What do you think will happen if we account for the repeated measures? Will the F-statistic increase or decrease?
15.2.3 One-Way RM ANOVA
Now, let’s look at the repeated measures. We do this by using afex::aov_4()
and then the summary()
functions as shown below.
oneway <- d %>%
afex::aov_4(words_recalled ~ 1 + (word_type|ID),
data = .)
summary(oneway)
Univariate Type III Repeated-Measures ANOVA Assuming Sphericity
SS num Df Error SS den Df F Pr(>F)
(Intercept) 3042.00 1 381.33 5 39.8864 0.001466 **
word_type 16.33 2 68.33 10 1.1951 0.342453
---
Signif. codes: 0 '***' 0.001 '**' 0.01 '*' 0.05 '.' 0.1 ' ' 1
Mauchly Tests for Sphericity
Test statistic p-value
word_type 0.2134 0.045538
Greenhouse-Geisser and Huynh-Feldt Corrections
for Departure from Sphericity
GG eps Pr(>F[GG])
word_type 0.55972 0.3282
HF eps Pr(>F[HF])
word_type 0.6077293 0.3309148
Here, we see a number of pieces of information, including the sums of squares, F-statistic, and p-value. The F-statistic is now 1.195 and the p-value (although still not signfiicant) is .342. So what happened to the F-statistic? It decreased! So by using the information that these are repeated measures, we have more power. Why is that?

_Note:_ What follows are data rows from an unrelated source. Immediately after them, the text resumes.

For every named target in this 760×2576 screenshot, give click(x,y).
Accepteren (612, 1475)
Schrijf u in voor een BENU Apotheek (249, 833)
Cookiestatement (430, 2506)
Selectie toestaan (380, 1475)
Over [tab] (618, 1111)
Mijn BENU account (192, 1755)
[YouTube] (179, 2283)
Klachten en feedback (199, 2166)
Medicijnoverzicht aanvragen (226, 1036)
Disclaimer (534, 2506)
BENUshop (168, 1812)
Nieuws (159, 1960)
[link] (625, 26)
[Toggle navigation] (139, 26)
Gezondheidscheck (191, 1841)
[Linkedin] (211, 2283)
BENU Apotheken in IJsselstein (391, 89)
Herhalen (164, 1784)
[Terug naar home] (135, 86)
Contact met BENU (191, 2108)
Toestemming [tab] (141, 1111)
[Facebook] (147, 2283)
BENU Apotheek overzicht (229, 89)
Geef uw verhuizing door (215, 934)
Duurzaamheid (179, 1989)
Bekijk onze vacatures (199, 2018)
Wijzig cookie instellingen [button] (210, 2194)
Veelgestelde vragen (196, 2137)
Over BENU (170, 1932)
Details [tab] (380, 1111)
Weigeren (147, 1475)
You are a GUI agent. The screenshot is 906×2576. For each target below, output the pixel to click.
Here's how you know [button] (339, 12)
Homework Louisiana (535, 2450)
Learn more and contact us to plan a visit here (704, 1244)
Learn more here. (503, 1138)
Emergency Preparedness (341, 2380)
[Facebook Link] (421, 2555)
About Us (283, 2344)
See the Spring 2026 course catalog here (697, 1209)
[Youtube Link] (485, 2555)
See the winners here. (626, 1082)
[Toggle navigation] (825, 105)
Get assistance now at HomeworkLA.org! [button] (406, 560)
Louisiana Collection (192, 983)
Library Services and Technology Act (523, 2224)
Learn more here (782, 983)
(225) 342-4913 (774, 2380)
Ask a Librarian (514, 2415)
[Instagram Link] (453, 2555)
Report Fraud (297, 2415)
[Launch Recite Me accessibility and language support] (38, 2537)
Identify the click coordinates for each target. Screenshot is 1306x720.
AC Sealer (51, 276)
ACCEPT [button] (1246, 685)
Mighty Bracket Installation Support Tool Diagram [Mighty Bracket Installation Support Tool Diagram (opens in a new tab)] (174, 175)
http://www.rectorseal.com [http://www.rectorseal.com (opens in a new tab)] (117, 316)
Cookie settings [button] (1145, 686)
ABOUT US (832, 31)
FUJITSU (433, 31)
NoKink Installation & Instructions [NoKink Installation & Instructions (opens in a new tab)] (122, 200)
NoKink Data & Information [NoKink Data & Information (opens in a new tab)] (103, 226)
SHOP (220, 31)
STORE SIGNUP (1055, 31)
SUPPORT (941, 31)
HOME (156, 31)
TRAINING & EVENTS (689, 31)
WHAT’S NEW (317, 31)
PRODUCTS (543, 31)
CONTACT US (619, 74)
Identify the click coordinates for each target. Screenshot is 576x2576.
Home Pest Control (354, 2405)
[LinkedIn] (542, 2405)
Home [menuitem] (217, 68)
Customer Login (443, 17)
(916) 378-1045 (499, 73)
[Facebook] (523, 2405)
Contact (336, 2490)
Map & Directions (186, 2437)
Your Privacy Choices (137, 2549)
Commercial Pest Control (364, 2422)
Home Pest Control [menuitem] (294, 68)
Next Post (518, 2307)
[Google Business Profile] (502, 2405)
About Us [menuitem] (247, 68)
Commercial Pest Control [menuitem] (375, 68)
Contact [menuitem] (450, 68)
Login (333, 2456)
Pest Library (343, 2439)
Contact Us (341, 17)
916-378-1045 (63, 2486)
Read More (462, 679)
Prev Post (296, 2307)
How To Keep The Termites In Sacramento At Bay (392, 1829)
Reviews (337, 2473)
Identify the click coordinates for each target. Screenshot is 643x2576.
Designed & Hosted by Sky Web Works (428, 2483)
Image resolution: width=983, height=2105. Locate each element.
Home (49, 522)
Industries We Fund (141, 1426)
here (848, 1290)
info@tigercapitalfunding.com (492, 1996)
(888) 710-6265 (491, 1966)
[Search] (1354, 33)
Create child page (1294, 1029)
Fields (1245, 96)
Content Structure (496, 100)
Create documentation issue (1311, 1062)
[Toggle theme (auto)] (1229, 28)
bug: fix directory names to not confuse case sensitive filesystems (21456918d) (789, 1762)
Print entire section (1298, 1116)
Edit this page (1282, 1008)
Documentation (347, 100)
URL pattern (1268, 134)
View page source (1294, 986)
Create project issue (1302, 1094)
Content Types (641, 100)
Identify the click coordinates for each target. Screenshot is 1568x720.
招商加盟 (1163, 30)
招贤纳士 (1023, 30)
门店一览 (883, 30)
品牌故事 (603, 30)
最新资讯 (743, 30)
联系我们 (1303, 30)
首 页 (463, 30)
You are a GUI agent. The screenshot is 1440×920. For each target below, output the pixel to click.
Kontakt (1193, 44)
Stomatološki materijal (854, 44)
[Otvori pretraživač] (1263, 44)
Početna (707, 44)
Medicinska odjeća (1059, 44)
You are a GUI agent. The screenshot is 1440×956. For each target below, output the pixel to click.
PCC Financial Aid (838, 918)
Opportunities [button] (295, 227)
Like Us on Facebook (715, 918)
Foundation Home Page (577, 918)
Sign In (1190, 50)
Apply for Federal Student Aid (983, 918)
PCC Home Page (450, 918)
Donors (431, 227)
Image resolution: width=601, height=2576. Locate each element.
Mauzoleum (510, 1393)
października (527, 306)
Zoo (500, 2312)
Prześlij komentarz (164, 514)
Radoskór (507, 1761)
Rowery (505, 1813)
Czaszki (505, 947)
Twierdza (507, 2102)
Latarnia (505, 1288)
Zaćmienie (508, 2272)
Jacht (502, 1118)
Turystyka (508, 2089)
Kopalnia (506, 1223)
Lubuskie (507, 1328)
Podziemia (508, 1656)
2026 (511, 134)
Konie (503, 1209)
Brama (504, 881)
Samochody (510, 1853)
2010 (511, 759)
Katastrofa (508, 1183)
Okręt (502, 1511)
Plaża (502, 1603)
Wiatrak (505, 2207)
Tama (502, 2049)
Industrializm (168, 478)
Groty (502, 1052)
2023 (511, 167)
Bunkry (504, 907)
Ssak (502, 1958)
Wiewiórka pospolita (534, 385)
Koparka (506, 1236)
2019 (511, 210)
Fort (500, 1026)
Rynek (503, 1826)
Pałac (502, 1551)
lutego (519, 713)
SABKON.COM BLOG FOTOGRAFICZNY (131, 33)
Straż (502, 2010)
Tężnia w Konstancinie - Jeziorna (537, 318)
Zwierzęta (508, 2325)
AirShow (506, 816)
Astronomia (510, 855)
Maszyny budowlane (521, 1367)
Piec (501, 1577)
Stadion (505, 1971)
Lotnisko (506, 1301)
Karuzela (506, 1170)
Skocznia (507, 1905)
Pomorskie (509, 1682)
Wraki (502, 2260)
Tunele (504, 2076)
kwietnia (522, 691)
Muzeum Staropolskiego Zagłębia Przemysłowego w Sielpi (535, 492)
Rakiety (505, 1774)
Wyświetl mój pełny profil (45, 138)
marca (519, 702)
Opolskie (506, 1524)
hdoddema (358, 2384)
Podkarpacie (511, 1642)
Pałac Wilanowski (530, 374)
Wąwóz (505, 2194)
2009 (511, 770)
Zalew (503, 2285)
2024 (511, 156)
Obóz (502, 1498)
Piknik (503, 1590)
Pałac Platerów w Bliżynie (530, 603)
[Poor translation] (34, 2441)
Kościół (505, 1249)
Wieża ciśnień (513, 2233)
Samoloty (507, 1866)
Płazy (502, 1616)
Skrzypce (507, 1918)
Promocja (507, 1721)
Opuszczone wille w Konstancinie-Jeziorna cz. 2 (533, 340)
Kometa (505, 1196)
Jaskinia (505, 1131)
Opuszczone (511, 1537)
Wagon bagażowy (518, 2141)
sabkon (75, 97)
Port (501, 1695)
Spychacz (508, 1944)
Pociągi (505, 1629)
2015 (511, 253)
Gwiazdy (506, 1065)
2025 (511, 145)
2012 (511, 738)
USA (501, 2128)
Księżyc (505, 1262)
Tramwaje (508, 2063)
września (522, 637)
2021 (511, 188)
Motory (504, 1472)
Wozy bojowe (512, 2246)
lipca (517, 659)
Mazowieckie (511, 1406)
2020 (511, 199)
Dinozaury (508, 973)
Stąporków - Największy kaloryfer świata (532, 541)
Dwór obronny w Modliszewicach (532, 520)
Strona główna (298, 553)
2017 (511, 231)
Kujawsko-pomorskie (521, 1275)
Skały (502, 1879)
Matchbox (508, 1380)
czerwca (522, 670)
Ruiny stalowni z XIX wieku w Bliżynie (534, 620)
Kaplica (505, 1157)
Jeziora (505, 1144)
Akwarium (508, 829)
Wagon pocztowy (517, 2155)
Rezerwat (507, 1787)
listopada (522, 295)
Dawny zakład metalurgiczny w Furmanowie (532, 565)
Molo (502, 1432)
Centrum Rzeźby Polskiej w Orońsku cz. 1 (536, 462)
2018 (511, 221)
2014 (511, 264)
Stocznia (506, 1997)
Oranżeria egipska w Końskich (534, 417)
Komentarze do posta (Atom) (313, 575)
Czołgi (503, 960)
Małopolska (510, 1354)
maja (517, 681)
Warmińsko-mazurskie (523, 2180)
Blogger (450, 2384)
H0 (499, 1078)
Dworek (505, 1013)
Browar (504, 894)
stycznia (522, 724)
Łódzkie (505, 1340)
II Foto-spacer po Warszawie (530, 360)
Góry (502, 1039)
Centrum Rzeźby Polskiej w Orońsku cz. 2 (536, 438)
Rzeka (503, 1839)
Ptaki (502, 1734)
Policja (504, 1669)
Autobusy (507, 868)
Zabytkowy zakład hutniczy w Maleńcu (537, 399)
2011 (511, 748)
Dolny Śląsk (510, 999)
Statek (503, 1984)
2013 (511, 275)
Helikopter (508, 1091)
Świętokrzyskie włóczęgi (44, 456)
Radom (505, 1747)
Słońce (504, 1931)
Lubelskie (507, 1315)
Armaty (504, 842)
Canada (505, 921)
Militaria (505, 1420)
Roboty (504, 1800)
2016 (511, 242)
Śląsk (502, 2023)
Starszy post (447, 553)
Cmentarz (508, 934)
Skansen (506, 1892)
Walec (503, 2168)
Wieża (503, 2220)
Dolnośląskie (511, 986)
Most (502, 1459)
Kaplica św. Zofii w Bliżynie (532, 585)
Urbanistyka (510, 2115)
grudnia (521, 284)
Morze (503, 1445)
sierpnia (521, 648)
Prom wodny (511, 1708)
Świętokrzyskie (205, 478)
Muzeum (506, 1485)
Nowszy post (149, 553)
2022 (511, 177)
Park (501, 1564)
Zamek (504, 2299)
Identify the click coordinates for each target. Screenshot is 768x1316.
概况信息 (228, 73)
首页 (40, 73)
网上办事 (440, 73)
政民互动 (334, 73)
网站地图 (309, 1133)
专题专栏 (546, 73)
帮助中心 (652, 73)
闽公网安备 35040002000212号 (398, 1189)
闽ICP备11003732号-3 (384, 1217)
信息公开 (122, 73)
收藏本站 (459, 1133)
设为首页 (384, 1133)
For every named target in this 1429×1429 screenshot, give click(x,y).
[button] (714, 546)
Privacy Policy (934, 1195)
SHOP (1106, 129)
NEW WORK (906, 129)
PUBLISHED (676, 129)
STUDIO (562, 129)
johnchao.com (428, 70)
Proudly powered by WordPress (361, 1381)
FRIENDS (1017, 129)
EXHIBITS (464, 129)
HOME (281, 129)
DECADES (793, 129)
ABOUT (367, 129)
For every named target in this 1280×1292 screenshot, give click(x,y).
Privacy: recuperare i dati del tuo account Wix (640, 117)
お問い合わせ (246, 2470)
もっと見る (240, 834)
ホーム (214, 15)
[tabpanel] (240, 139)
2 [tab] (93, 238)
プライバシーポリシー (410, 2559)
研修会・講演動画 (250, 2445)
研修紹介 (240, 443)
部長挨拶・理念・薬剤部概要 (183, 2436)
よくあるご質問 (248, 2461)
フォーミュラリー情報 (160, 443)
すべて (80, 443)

If we look at the output for the two ANOVAs above, both have the sums of squares for word_type
at 16.33 so that didn’t change at all. So what did change? Well, it comes down to understanding what is happening to the error term. Although not shown explicitly in the tables above, consider that:
\[ \text{Independent ANOVA: } SS_{total} = SS_{bet} + SS_w \]
\[ \text{RM ANOVA: } SS_{total} = SS_{RM} + SS_{sub} + SS_{inter} \]
\(SS_{total}\) is the same in both and \(SS_{RM} = SS_{RM}\) so what we are doing is splitting up the \(SS_w\) into \(SS_{sub} + SS_{inter}\) where only the \(SS_{inter}\) is the error term now.
This means we have more power with the same amount of data.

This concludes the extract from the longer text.